Itens como refeições fora de casa, serviços pessoais (barbeiro, manicure) e condução, que têm peso importante na cesta de consumo, caíram a níveis residuais. Subiram outros, como farmacêuticos e despesas de supermercado, mas não na proporção inversa da queda de consumo dos itens anteriores. Há fortes alterações tanto na estrutura do consumo de mercadorias e serviços que compõem a cesta média da família brasileira como, também, nos preços. Gasolina e etanol, por exemplo, deixaram de ser consumidos aos níveis anteriores e tiveram expressiva redução de preços.
Os institutos que aferem as mudanças no custo de vida trabalham com uma estrutura de consumo, levantada a partir de longas e minuciosas pesquisas. Essa estrutura varia relativamente pouco nos levantamentos ordinários feitos de um mês para o outro.
Como atesta Guilherme Moreira, coordenador do Índice de Preços ao Consumidor da Fundação Instituto de Pesquisas Econômicas (IPC-Fipe), mudanças de curto prazo nos custos de consumo são impraticáveis, porque esses são levantados com base na Pesquisa de Orçamento Familiar (POF), realizada a cada dez anos pelo IBGE com o objetivo de compor uma fotografia pormenorizada dos hábitos de consumo das famílias.

» **Registros do conjunto**:
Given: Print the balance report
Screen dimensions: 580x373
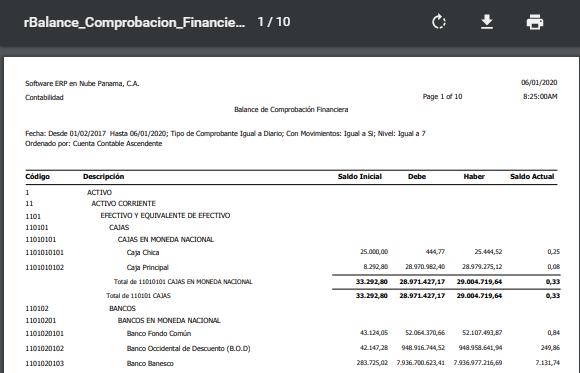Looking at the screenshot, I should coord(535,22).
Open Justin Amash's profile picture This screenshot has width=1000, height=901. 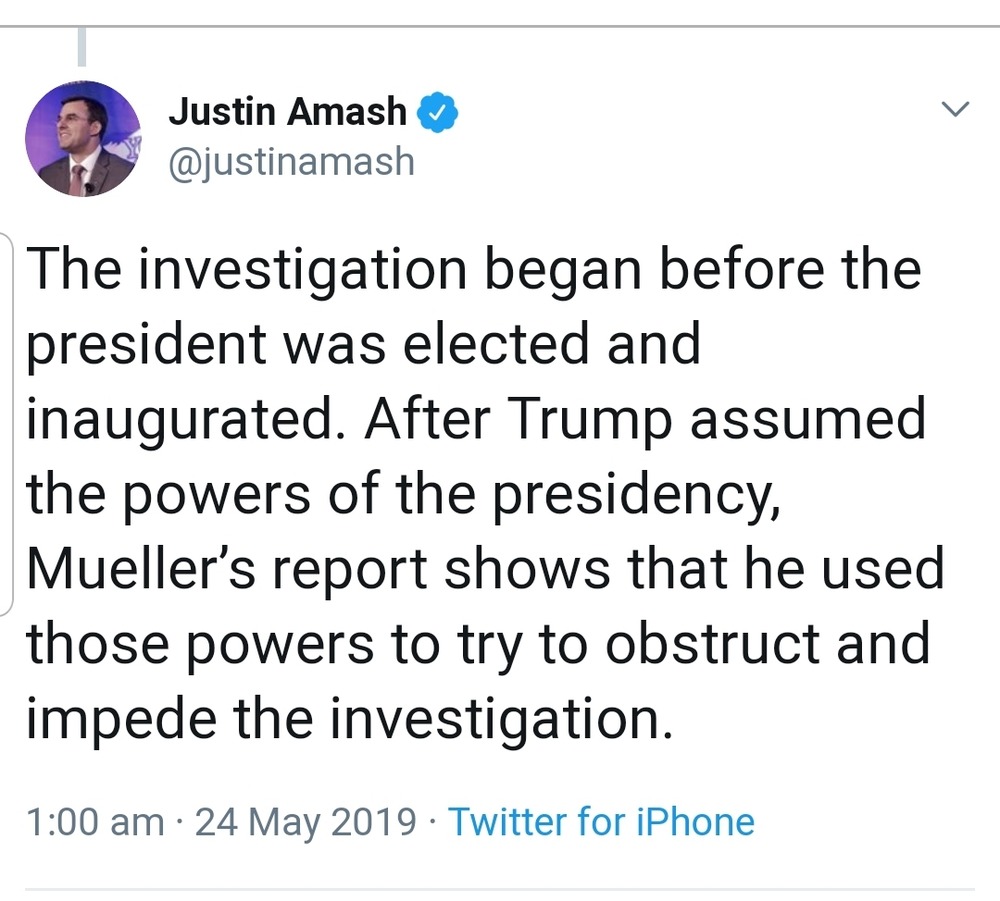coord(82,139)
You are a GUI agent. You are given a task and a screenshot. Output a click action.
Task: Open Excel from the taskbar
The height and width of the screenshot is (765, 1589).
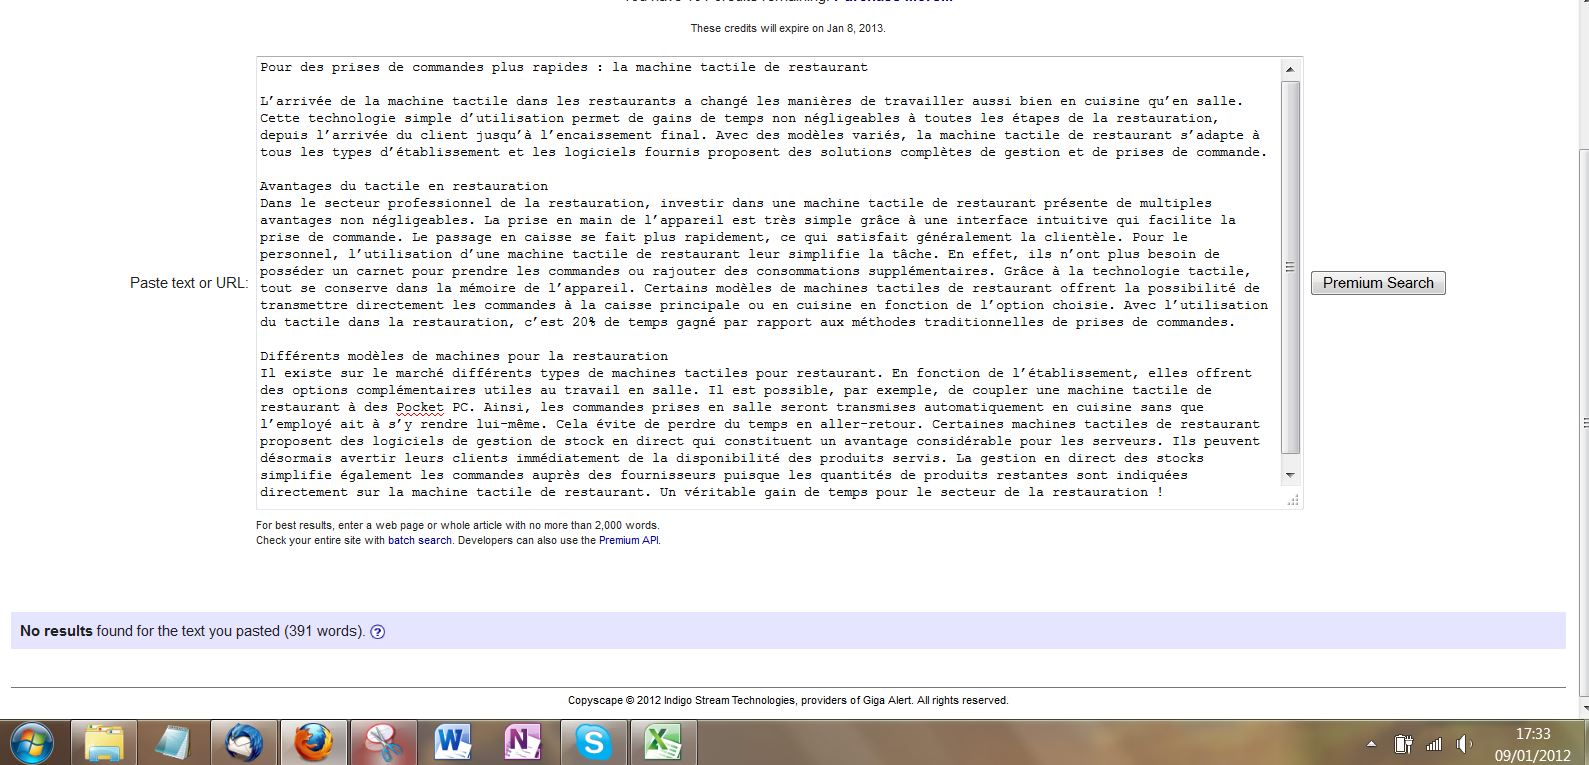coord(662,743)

» **Tarefa proposta**: Prossiga com o trecho sobre a cesta de consumo e a medição do custo de vida a partir da última frase apresentada. Os registros vêm de uma fonte diferente da do trecho.

» **Resposta da tarefa**:
A última edição da POF é de 2019, com dados coletados em 70 mil lares brasileiros, em 2017 e 2018. A pesquisa contabilizou despesas que antes não existiam, como as feitas com Netflix e Uber. A partir desse levantamento, o IBGE pôde definir a cesta média pela qual calcula todos os meses a variação do Índice de Preços ao Consumidor Amplo (IPCA). A mudança ocorreu em fevereiro. (Veja na tabela algumas das ponderações da cesta de consumo.)
Como aponta Moreira, em princípio, não devem ser levados em consideração choques repentinos de preços que logo vão embora e reconduzem a vida à normalidade. O problema é que o atual choque deve durar mais do que durou, por exemplo, a greve dos caminhoneiros, que paralisou o País em maio de 2018 e que, na ocasião, desestabilizou o mercado de combustíveis. Nesse caso, argumenta ele, “não houve mudança de hábito de consumo, apenas uma restrição temporária de oferta”. Parece remota a hipótese de que, desta vez, em dois ou três meses, tudo volte ao normal.
André Braz, coordenador do índice do Ibre-FGV, explica que, por ser essencial para as famílias, a alimentação continuará tendo prioridade no orçamento, mesmo se, por exemplo, o preço do leite subir muito, já que é item essencial para famílias com crianças. “Se antes havia parte do orçamento familiar voltado para compras no mercado e comida fora de casa, agora ele é todo voltado para a alimentação caseira. Houve de fato uma quebra abrupta nos hábitos.”
Outra distorção prejudicou a exatidão dos levantamentos em março e, provavelmente, continuará prejudicando em abril e maio. Trata-se da coleta de preços feitas diretamente nos estabelecimentos comerciais, que em sua grande maioria permaneceram fechados. Produtos com grande aumento de procura não permitiram levantamento adequado de preços. O caso do álcool em gel, aponta Moreira, é um pouco diferente. Embora os estabelecimentos comerciais (farmácias) onde é mais vendido tivessem permanecidos abertos, os preços não puderam ser aferidos porque os pesquisadores não o encontraram nas prateleiras.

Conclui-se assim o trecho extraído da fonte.